In teaching Sabbath School over the years at other churches, I would ask my class just once a most important question with a raise of hands: “If a bomb were to drop here right now and we’re all gone, how many of you believe that the next thing you would see is the Lord Jesus coming back to take you home?” The response was almost always a few hands quietly raised up. The last time I asked that question of my class at a nearby church, only one very enthusiastic hand shot up… he was a visitor! After discussing that puzzling occasion with my dear wife, she suggested that I was asking too personal of a question, so of course folks would hesitate to raise their hands. I never asked that question again.

I really had to stop and think how I would react as a student in a Sabbath School class if the teacher posed the hypothetical question regards an abrupt end to this life, and then awakening anew, realizing that Jesus returned in the sky, and that an angel was lifting me up, so I would live eternally with Him, with true happiness and joyfulness; with sin and suffering and fear and death forever banished, and I would never again be separated from loved ones… but was just too personal to raise my hand?

Ultimately, the real answer to this question hinges upon your deep belief regards the “assurance of salvation.” A simple thumbs up or thumbs down response was likely too simplistic and revealing. On the one hand, we are supposed to spread gospel simplicity with life eternal through faith in Jesus perfect sacrifice for us. On the other hand, there are many stark warnings in the Bible and thousands of other books and documentation that place our own decisions and choices squarely in the path of salvation’s assurance. Where do you stand in all this?

Have you ever observed a very self-assured Christian who proclaims their salvation as of a certain date and time?... no matter what they do afterwards? That’s “Once Saved Always Saved.” Sadly, mainstream Christianity is packed full of variances on that theme, which originally stemmed from Calvinism. John Calvin believed that there is no real freedom of choice; you are preselected to either be saved or lost, regardless of what you ever say or do. The more current accepted version is that once you do accept Jesus, right then you are irrevocably locked into salvation. Does that sound a little presumptuous to you?

We as Seventh Day Adventists rightly believe that our power of choice is never revoked, but that also means that salvation may be acquired and then lost, repeatedly. That is often called “carousel salvation”: one moment you’re saved, the next moment you’re lost. Does that sound right to you?

As World War III progresses and spreads across the planet, my original hypothetical question regards a bomb may not be quite as hypothetical anymore. So should we raise our hand or not raise our hand if asked if we have the assurance of salvation?
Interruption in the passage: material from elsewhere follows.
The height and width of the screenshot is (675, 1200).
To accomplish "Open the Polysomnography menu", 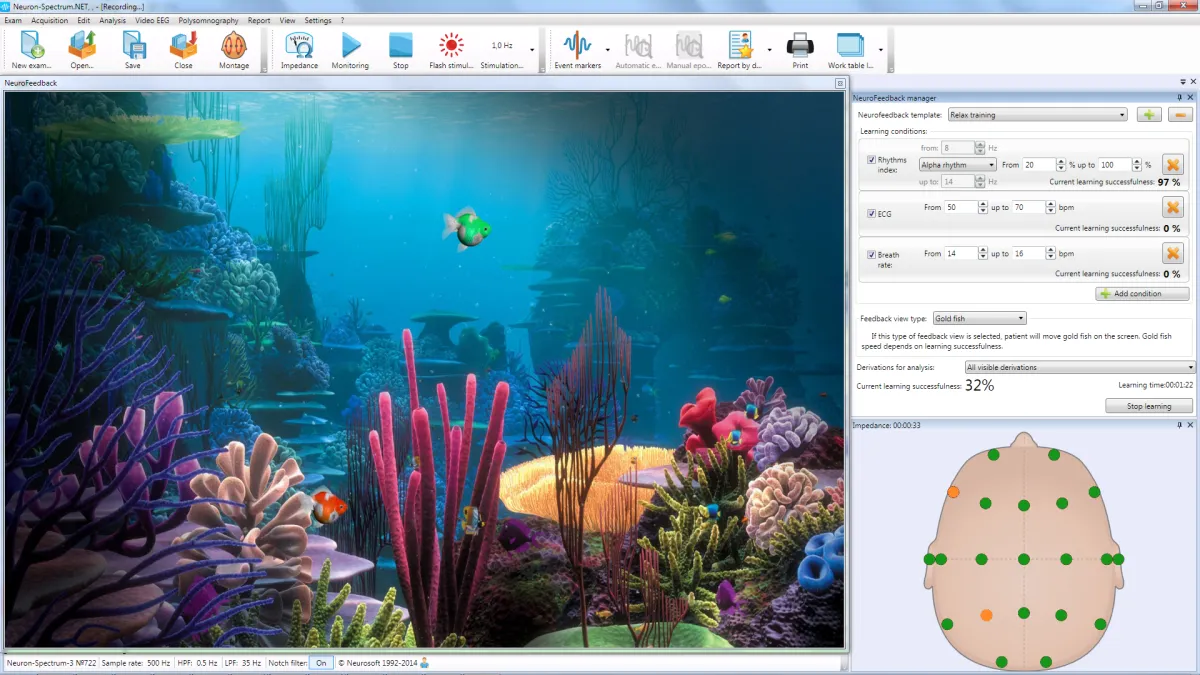I will point(210,20).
Should we ‘shoot the messenger,’ and ‘tar and feather’ the teacher who asks such loaded questions and ‘run him out of town on a rail?’
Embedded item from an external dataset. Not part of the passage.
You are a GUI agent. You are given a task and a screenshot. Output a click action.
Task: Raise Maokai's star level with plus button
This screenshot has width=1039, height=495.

My best answer is that you always do retain the power of choice; so indeed continue to let Jesus be your Lord, guide, savior, and the love of your life. However, if you do stumble or fall or become discouraged (as happens to us all), Jesus is also your advocate, full of mercy and grace and love. Let Jesus pick you back up, dust you off, heal your wounds, refill you with hope, love, and the Holy Spirit, and keep you moving forward to the finish line (As Paul said in Philippians 3:14). Then indeed the next thing you will see is Jesus returning with His angels to bear you up and take you to your eternal home with Him… to include your family and your loved ones.